* _Work required_
Revise the stretch of records from the line containing "Where should I click to: Open" through the end of the records, replacing "thumbnail" with "preview" and leaving everything else unchanged. Give back only those lines.

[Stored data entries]
◇ ◇ ◇

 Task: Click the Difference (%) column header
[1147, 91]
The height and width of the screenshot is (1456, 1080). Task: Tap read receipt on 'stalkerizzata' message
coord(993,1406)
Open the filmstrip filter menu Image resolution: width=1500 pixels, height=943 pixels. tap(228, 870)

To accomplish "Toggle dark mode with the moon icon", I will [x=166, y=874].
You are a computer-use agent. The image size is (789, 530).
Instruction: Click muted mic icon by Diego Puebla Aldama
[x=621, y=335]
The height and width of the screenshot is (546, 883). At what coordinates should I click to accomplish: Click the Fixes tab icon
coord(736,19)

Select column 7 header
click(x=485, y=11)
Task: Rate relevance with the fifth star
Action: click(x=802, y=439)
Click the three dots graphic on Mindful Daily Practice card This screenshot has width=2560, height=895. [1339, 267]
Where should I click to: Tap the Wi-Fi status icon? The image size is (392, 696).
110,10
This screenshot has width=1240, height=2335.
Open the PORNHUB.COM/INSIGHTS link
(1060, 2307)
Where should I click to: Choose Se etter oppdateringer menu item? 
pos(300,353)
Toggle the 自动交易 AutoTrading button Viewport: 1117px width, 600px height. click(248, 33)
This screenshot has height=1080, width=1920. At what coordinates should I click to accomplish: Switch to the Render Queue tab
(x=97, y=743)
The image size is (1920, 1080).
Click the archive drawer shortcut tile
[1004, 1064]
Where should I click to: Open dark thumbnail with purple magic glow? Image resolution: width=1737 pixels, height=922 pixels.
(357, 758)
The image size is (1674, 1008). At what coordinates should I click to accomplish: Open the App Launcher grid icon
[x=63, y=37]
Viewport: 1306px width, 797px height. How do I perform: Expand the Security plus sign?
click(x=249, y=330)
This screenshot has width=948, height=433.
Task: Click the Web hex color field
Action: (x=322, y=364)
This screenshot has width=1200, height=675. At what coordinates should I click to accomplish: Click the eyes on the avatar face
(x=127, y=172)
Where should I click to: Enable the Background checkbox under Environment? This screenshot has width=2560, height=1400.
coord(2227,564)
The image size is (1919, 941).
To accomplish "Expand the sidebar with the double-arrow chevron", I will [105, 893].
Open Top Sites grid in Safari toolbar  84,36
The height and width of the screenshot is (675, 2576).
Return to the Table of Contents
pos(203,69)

◇ ◇ ◇

* _The output_
Where should I click to: Open dark preview with purple magic glow? Image resolution: width=1737 pixels, height=922 pixels.
(357, 758)
The image size is (1674, 1008). At what coordinates should I click to accomplish: Open the App Launcher grid icon
[x=63, y=37]
Viewport: 1306px width, 797px height. How do I perform: Expand the Security plus sign?
click(x=249, y=330)
This screenshot has width=948, height=433.
Task: Click the Web hex color field
Action: (x=322, y=364)
This screenshot has width=1200, height=675. At what coordinates should I click to accomplish: Click the eyes on the avatar face
(x=127, y=172)
Where should I click to: Enable the Background checkbox under Environment? This screenshot has width=2560, height=1400.
coord(2227,564)
The image size is (1919, 941).
To accomplish "Expand the sidebar with the double-arrow chevron", I will [105, 893].
Open Top Sites grid in Safari toolbar  84,36
The height and width of the screenshot is (675, 2576).
Return to the Table of Contents
pos(203,69)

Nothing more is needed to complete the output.